» Work instructions
Revise the records starting at the line that contains "Click the sentence" and ending after the line that contains "pos(115,23)", replacing "Date label" with "Time label" and leaving everything else unchanged.

» Text and item location entries

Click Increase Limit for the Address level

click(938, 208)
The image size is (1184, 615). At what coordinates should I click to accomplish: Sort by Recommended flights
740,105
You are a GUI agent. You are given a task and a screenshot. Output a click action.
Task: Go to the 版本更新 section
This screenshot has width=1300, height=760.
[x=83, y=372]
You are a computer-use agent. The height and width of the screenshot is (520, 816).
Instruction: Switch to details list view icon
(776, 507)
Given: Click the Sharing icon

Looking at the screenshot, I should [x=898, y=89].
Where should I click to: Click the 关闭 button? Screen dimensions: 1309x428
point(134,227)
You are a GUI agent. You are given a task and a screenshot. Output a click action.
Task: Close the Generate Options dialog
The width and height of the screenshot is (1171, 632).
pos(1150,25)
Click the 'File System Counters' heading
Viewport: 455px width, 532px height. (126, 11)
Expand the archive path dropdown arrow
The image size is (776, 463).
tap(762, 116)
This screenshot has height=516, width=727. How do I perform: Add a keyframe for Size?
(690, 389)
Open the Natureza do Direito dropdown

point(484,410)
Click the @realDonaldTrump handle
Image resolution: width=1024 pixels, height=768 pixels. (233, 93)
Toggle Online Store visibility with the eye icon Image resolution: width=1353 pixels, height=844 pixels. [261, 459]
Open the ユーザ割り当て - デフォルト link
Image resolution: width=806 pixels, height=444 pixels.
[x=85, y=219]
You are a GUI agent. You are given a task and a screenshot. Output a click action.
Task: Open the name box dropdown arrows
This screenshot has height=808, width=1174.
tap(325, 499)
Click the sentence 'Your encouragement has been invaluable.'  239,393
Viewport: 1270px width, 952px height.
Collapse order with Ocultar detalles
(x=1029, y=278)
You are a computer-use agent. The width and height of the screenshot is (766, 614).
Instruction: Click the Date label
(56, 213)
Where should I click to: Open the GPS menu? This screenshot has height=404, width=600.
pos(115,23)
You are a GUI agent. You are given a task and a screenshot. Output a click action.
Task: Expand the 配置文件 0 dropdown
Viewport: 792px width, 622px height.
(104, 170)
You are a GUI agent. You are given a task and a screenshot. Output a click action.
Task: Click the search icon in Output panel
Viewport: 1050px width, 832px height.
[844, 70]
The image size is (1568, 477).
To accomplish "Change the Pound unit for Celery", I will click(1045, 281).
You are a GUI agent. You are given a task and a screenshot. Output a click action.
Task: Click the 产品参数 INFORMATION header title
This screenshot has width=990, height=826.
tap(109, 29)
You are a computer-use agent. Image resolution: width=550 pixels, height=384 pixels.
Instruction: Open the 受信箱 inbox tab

» Expected output
Click the sentence 'Your encouragement has been invaluable.'  239,393
Viewport: 1270px width, 952px height.
Collapse order with Ocultar detalles
(x=1029, y=278)
You are a computer-use agent. The width and height of the screenshot is (766, 614).
Instruction: Click the Time label
(56, 213)
Where should I click to: Open the GPS menu? This screenshot has height=404, width=600.
pos(115,23)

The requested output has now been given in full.